When the line containing "FB ELMAT SLOVAKIA (1119, 2163)" appears in the data below, begin copying there and stop only after the line containing "Bedrijfsgegevens (699, 2326)".

= Beginning of Section =

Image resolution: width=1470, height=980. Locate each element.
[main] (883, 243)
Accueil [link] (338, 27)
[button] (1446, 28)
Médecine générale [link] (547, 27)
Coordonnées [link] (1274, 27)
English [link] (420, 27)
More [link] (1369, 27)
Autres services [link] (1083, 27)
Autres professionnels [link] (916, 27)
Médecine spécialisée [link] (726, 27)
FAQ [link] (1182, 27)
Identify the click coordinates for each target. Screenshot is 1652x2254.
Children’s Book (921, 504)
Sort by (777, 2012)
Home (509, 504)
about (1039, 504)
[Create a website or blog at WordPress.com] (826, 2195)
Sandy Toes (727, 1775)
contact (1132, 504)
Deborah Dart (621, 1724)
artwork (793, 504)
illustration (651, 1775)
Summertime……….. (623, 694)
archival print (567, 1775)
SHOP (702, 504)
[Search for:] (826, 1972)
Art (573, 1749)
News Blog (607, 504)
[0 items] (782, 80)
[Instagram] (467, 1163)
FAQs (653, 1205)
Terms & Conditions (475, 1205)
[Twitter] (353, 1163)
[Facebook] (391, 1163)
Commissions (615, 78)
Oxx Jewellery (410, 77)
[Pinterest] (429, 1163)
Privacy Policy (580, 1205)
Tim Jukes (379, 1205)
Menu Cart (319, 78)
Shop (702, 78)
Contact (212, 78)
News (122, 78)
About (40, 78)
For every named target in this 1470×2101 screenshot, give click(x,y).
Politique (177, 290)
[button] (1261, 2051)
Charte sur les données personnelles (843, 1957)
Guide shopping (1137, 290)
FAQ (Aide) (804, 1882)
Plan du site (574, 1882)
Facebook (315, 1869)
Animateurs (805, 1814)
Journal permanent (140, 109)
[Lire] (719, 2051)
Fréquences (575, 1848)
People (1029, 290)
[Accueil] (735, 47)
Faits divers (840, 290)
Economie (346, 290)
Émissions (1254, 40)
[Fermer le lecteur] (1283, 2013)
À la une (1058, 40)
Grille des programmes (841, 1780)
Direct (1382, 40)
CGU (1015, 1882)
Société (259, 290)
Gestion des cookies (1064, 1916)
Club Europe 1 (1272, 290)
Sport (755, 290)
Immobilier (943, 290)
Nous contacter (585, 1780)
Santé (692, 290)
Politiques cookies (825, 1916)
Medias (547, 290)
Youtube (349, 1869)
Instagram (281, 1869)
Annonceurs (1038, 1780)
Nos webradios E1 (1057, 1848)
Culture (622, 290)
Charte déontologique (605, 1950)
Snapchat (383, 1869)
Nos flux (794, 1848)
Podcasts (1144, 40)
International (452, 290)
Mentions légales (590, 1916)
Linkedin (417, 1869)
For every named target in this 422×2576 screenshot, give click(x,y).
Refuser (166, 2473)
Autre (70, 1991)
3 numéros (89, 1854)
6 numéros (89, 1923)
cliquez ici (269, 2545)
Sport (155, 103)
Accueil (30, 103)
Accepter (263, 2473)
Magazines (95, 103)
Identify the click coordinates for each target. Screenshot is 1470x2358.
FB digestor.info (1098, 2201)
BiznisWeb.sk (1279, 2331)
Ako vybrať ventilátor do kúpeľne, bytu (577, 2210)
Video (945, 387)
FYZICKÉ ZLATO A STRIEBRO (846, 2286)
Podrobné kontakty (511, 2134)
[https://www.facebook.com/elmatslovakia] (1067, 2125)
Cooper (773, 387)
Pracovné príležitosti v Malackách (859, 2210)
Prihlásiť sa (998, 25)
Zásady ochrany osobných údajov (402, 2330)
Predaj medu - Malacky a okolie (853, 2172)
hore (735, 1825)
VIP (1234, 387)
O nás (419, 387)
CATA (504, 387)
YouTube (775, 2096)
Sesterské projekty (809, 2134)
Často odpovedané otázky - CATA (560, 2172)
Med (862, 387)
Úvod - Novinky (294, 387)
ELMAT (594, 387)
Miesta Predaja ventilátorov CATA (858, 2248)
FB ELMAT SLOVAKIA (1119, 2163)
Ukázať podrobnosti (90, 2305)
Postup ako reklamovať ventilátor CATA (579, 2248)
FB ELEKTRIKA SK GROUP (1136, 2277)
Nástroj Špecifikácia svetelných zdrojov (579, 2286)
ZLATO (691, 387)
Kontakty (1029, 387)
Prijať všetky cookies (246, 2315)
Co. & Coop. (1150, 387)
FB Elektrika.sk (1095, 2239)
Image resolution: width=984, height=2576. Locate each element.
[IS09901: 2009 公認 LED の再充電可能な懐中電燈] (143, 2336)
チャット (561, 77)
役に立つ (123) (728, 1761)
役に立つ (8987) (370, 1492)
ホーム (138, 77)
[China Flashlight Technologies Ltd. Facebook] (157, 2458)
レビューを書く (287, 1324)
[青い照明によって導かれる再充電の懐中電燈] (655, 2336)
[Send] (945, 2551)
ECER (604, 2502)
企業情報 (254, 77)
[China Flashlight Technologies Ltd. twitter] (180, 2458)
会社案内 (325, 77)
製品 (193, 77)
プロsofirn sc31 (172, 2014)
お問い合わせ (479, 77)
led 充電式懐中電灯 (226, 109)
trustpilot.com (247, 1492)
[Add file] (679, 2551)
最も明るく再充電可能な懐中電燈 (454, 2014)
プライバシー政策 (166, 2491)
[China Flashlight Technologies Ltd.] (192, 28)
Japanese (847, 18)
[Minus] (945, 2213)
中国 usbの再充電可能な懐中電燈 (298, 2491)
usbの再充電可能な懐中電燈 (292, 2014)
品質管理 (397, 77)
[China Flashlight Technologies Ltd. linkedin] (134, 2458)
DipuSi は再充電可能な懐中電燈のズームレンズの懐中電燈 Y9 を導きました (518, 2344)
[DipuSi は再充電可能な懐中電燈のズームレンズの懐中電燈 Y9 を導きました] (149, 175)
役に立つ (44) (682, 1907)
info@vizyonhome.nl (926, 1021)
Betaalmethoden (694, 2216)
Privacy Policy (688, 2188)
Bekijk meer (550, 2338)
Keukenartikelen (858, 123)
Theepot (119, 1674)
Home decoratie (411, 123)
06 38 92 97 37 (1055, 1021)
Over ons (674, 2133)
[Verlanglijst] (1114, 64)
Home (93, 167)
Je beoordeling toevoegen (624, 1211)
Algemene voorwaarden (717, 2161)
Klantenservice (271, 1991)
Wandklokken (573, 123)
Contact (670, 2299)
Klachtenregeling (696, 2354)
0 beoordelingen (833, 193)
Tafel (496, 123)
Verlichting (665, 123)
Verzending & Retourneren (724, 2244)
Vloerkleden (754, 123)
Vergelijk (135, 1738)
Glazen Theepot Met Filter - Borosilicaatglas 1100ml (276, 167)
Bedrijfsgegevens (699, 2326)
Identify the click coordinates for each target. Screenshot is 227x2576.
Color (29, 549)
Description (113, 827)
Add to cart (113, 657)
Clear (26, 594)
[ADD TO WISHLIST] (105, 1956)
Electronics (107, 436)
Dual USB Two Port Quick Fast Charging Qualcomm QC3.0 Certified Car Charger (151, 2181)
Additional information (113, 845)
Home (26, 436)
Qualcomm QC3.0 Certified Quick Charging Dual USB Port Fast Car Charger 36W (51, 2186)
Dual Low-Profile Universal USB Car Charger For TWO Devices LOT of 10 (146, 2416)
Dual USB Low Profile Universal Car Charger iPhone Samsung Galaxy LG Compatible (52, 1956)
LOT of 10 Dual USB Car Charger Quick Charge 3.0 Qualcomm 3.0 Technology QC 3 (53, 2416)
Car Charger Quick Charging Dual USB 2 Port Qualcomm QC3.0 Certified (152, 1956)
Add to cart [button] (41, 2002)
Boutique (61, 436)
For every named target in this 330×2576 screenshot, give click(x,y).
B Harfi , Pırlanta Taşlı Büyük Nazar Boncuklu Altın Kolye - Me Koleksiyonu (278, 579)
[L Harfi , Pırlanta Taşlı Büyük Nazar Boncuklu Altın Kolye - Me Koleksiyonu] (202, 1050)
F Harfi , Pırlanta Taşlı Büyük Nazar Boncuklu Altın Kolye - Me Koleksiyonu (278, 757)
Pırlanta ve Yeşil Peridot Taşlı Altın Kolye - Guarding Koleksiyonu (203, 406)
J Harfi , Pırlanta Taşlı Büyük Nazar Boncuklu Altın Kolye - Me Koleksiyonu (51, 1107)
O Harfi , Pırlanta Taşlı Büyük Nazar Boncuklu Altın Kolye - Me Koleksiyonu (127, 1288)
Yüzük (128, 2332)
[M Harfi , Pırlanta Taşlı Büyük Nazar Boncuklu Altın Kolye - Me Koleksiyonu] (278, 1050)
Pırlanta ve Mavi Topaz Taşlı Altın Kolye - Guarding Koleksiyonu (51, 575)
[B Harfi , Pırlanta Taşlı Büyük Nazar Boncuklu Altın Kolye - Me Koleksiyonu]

= End of Section =

- Result below
FB ELMAT SLOVAKIA (1119, 2163)
Ukázať podrobnosti (90, 2305)
Postup ako reklamovať ventilátor CATA (579, 2248)
FB ELEKTRIKA SK GROUP (1136, 2277)
Nástroj Špecifikácia svetelných zdrojov (579, 2286)
ZLATO (691, 387)
Kontakty (1029, 387)
Prijať všetky cookies (246, 2315)
Co. & Coop. (1150, 387)
FB Elektrika.sk (1095, 2239)
Image resolution: width=984, height=2576. Locate each element.
[IS09901: 2009 公認 LED の再充電可能な懐中電燈] (143, 2336)
チャット (561, 77)
役に立つ (123) (728, 1761)
役に立つ (8987) (370, 1492)
ホーム (138, 77)
[China Flashlight Technologies Ltd. Facebook] (157, 2458)
レビューを書く (287, 1324)
[青い照明によって導かれる再充電の懐中電燈] (655, 2336)
[Send] (945, 2551)
ECER (604, 2502)
企業情報 (254, 77)
[China Flashlight Technologies Ltd. twitter] (180, 2458)
会社案内 (325, 77)
製品 (193, 77)
プロsofirn sc31 (172, 2014)
お問い合わせ (479, 77)
led 充電式懐中電灯 (226, 109)
trustpilot.com (247, 1492)
[Add file] (679, 2551)
最も明るく再充電可能な懐中電燈 (454, 2014)
プライバシー政策 (166, 2491)
[China Flashlight Technologies Ltd.] (192, 28)
Japanese (847, 18)
[Minus] (945, 2213)
中国 usbの再充電可能な懐中電燈 (298, 2491)
usbの再充電可能な懐中電燈 (292, 2014)
品質管理 (397, 77)
[China Flashlight Technologies Ltd. linkedin] (134, 2458)
DipuSi は再充電可能な懐中電燈のズームレンズの懐中電燈 Y9 を導きました (518, 2344)
[DipuSi は再充電可能な懐中電燈のズームレンズの懐中電燈 Y9 を導きました] (149, 175)
役に立つ (44) (682, 1907)
info@vizyonhome.nl (926, 1021)
Betaalmethoden (694, 2216)
Privacy Policy (688, 2188)
Bekijk meer (550, 2338)
Keukenartikelen (858, 123)
Theepot (119, 1674)
Home decoratie (411, 123)
06 38 92 97 37 (1055, 1021)
Over ons (674, 2133)
[Verlanglijst] (1114, 64)
Home (93, 167)
Je beoordeling toevoegen (624, 1211)
Algemene voorwaarden (717, 2161)
Klantenservice (271, 1991)
Wandklokken (573, 123)
Contact (670, 2299)
Klachtenregeling (696, 2354)
0 beoordelingen (833, 193)
Tafel (496, 123)
Verlichting (665, 123)
Verzending & Retourneren (724, 2244)
Vloerkleden (754, 123)
Vergelijk (135, 1738)
Glazen Theepot Met Filter - Borosilicaatglas 1100ml (276, 167)
Bedrijfsgegevens (699, 2326)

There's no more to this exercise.